◆ WHAT TO PRODUCE
Up to and including the line that contains "Given: Click the 1-2 TICKETS tier header", write out each line of the material from its first line, exactly.
*** DATASET EXTRACT ***
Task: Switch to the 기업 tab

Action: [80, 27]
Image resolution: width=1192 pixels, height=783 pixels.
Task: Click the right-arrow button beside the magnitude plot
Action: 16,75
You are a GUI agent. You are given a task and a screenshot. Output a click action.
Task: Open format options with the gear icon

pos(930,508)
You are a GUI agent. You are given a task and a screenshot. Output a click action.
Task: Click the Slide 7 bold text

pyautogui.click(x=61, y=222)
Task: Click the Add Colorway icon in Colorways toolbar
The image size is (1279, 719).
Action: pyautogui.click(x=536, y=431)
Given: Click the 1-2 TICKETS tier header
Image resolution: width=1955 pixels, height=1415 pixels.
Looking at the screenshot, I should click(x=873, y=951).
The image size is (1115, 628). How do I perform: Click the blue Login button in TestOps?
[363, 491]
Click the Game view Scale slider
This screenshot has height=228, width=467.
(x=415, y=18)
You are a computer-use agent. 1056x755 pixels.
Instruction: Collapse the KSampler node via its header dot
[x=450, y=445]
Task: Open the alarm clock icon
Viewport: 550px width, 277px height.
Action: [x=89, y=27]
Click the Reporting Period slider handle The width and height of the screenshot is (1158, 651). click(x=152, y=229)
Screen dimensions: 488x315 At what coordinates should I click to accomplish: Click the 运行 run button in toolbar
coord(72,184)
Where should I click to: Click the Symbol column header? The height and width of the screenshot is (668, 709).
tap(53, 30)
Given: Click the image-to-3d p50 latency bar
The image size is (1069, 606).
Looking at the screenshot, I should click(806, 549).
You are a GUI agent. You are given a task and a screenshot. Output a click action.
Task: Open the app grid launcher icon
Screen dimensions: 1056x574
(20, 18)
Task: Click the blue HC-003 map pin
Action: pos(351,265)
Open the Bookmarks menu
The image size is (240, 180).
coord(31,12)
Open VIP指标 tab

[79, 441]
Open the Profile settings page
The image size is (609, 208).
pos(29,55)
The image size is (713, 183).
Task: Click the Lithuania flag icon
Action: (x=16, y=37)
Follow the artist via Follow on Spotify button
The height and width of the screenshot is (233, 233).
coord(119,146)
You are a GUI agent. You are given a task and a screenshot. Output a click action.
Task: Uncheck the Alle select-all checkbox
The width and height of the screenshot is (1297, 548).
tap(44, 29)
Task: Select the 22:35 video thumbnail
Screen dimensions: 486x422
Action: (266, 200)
*** End of DATASET EXTRACT ***
◆ ANSWER BOX
Task: Switch to the 기업 tab

Action: [80, 27]
Image resolution: width=1192 pixels, height=783 pixels.
Task: Click the right-arrow button beside the magnitude plot
Action: 16,75
You are a GUI agent. You are given a task and a screenshot. Output a click action.
Task: Open format options with the gear icon

pos(930,508)
You are a GUI agent. You are given a task and a screenshot. Output a click action.
Task: Click the Slide 7 bold text

pyautogui.click(x=61, y=222)
Task: Click the Add Colorway icon in Colorways toolbar
The image size is (1279, 719).
Action: pyautogui.click(x=536, y=431)
Given: Click the 1-2 TICKETS tier header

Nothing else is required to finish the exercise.